Schlechtes Qualifying und künstliches Racing als Konter auf George Russell
Russells Standpunkt teilen viele andere Fahrer nicht. Im Gegenteil. "Auf diesen energiearmen Strecken riskierst du verrückte Situationen, wo einer auf einer Geraden eine halbe Sekunde schneller ist, auf der nächsten dann eine halbe Sekunde langsamer", hält etwa Oscar Piastri dagegen. "An einem Punkt ist das gefährlich. Autos mit 30, 40 km/h Unterschied auf den Geraden, und der Fahrer kann nichts dagegen tun, entweder weil das Deployment etwas macht, das wir nicht kontrollieren, oder weil die Batterie leer ist und wir nichts einspeisen könnten, selbst wenn wir wollten."
Das waren die berühmt-berüchtigten Mario-Kart-Vergleiche, die zu Saisonbeginn durchs Fahrerlager gingen. Auf den meisten Strecken sah es in der Zwischenzeit weniger chaotisch aus, weil diese nicht so energiehungrig waren. In Silverstone ist aber eine Rückkehr der Turbulenzen vorprogrammiert.
Russell bleibt steif und fest bei seiner Meinung, lieber so eine Show für die Fans liefern zu wollen. "Ich denke, 'schrecklich' ist ein starkes Wort", kontert er auf weitere Nachfragen. "Hängt davon ab, was du haben willst.

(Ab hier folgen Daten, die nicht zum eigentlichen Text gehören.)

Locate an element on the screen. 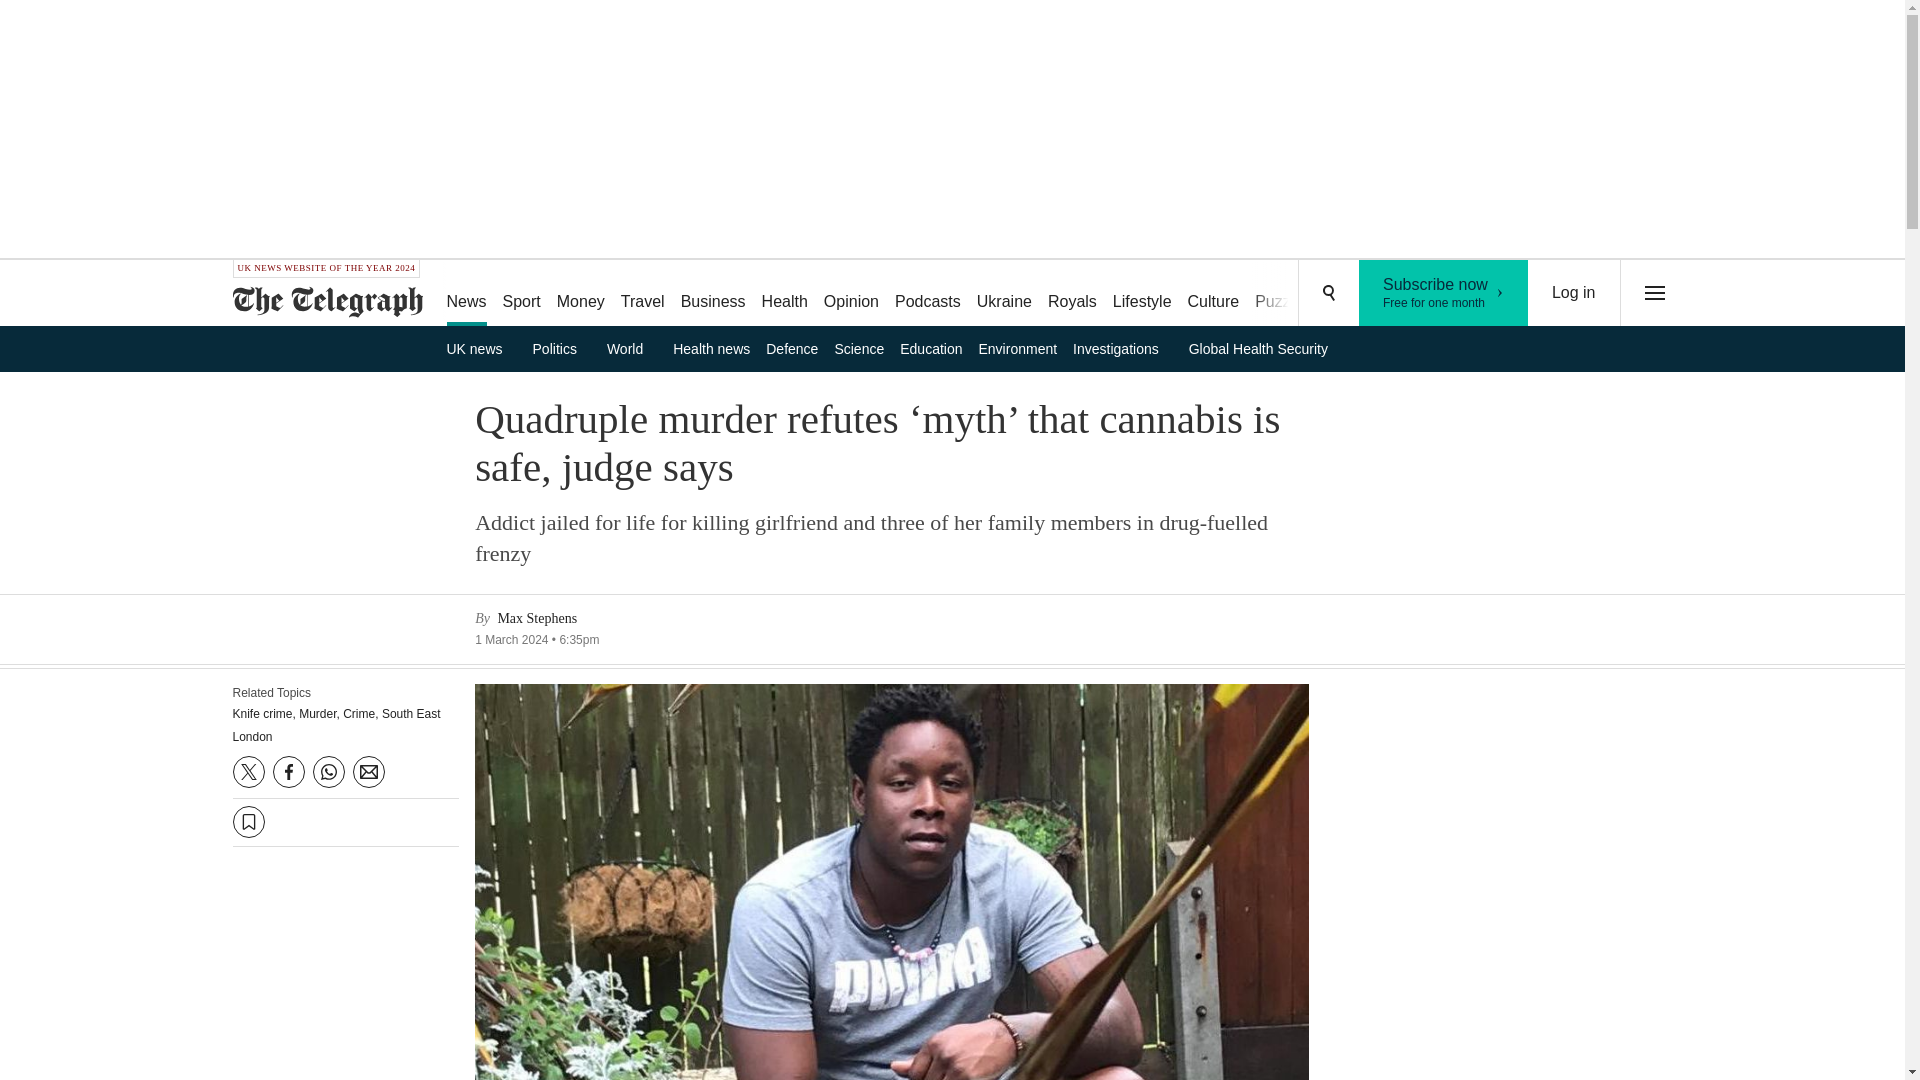  Puzzles is located at coordinates (1282, 294).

Ich genieße es natürlich, die schnellsten Autos und Motoren der Welt zu fahren, aber in meiner F1-Karriere war das schnellste Rennauto, das ich je gefahren bin, wohl der Williams von 2020."
"Damit haben wir keinen einzigen Punkt geholt", erinnert Russell. "Hat das Spaß gemacht? Überhaupt nicht. Und die Rundenzeit von 2020 im Silverstone-Qualifying wird wohl viel schneller sein als jene, die ich am Samstag schaffe, aber ich hoffe, dass ich am Samstag viel mehr Spaß habe, weil wir alle Wettbewerbstiere sind."

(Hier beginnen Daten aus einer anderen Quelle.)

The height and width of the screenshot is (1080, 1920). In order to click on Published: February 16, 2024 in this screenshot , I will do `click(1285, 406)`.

Russell bleibt dabei: Zählt doch die Überholmanöver
"Wir wollen kämpfen, und das habe ich in der Formel 2 geliebt, aber diese Runden waren 10 Sekunden langsamer als das, was die Formel 1 jetzt schafft", untermauert Russell. "Die 600.000 Fans an diesem Wochenende werden nicht sagen, dass das schrecklich ist. Wir müssen, denke ich, etwas aufgeschlossen bleiben."

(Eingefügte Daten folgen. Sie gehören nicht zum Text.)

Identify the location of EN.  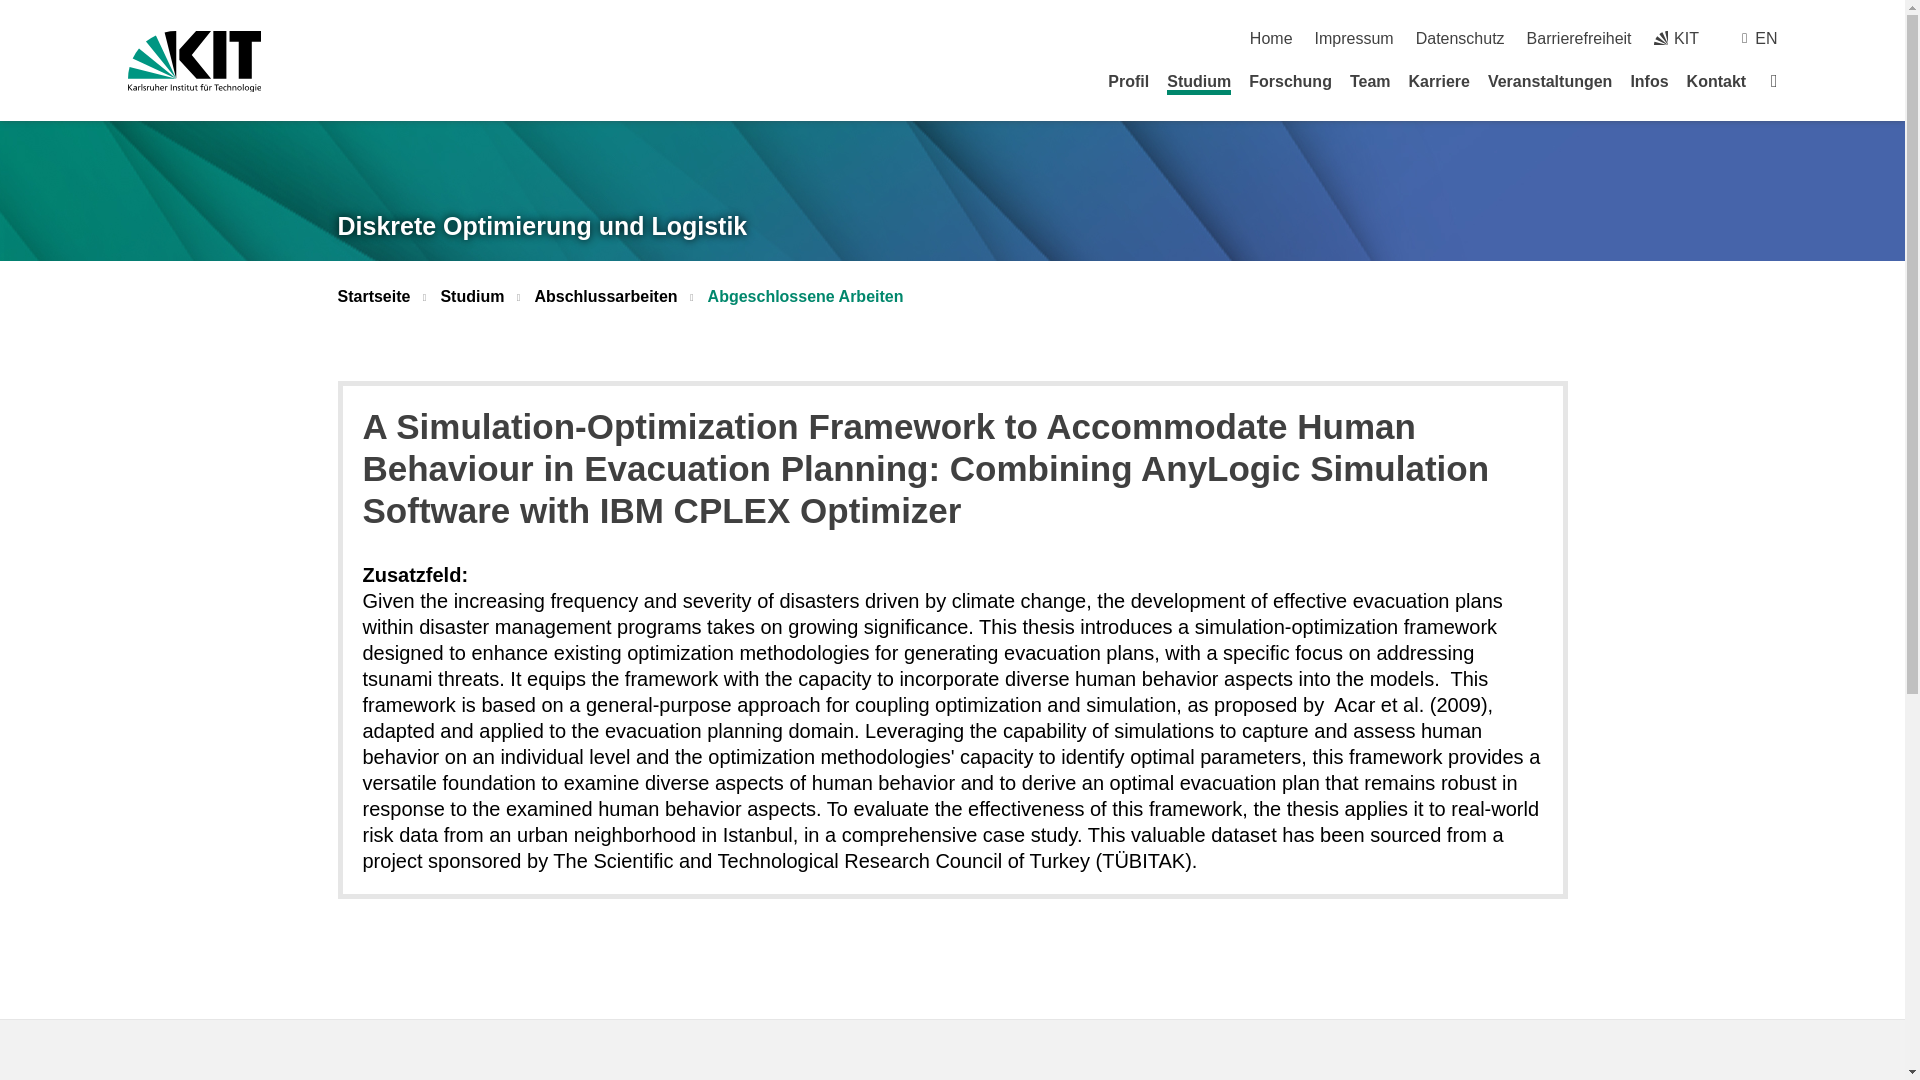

Wenn Russell also wählen muss, dann bezahlt er Renn-Action gerne mit seltsamem Energie-Management im Qualifying: "Die besten Autos der Geschichte bleiben für mich die aus den frühen 2000ern. Aber wenn du da die Zahl der Überholmanöver in einer Saison zählst, sind das wohl so viele, wie wir sie aktuell in einem Rennen haben. Wir können nicht alles haben."
Wobei gerade Silverstone keine guten Argumente für Russell liefert. Der Kurs produzierte in den letzten vier Jahren in der Ground-Effect-Ära laut dem Renn-Ranking von Motorsport-Magazin.com, welches mit Stimmen der Redakteure und Leser erhoben wird, die mit Abstand besten Rennen. Drei der vier Ground-Effect-Rennen, darunter auch die im Trockenen abgehaltene 2022er-Ausgabe, wurden besser benotet als alle bisher gefahrenen Grands Prix der laufenden Saison 2026.